SC introduces enhanced listing framework


Among the key features of the enhanced framework is the introduction of a mandatory pre-submission holistic consultation between the SC and key stakeholders including the applicant, principal advisers, lawyers, reporting accountants and valuers, the SC said.

PETALING JAYA: The Securities Commission (SC) has introduced an enhanced initial public offering (IPO) framework, aimed at promoting a higher level of shared responsibility among key stakeholders involved in the submission of an IPO.

Among the key features of the enhanced framework is the introduction of a mandatory pre-submission holistic consultation between the SC and key stakeholders including the applicant, principal advisers, lawyers, reporting accountants and valuers, the SC said.
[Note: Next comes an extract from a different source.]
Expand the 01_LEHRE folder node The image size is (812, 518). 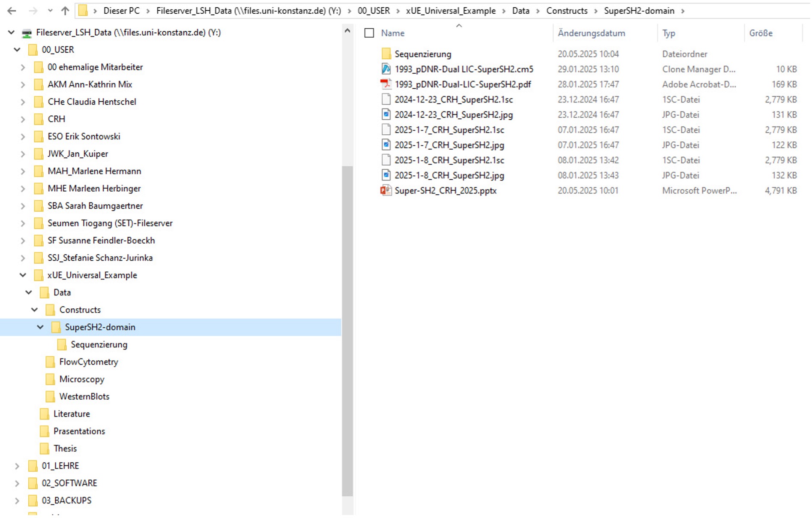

The SC said the mandatory pre-submission session was important for upfront engagements of any material issues and concerns prior to the submission of an IPO application, thereby ensuring the proposed IPO is vetted more thoroughly before an actual submission.

All key stakeholders must be present for such discussions. This new framework will take effect on Jan 1,2021. The IPO framework was last revamped in 2008.

At a briefing yesterday, the SC also said discussions were being held with Bursa Malaysia for the latter to take over the current role of the SC when it came to regulatory framework for the ACE Market.

This would include the potential migration of the entire ACE framework, including the registration of prospectus, to Bursa by the first half of next year.

Both parties will be working together to enhance Bursa’s internal processes and resources for this added task.

Meanwhile, under the enhanced IPO framework, which is also applicable for reverse takeover submissions, the SC said there would also be a longer draft exposure period, which would stretch until the date of registration of the prospectus as opposed to the current 15-market day exposure period.

This, the regulatory body said, would allow for more public participation with regards to feedback.

Additionally, the current fixed-time period for the processing of an IPO application will be removed.

Instead, there will be no fixed-time charter for the processing of an application but once an application exceeds the six-month validity period, it will lapse.

Under the refreshed framework, the SC also said there would be a liberalisation of the approved principal adviser and qualified senior personnel regime, which will see a higher number of qualified professionals involved in the submission of an IPO.

To this end, the SC has revised the Licensing Handbook, which includes the incorporation of the eligibility criteria of such individuals.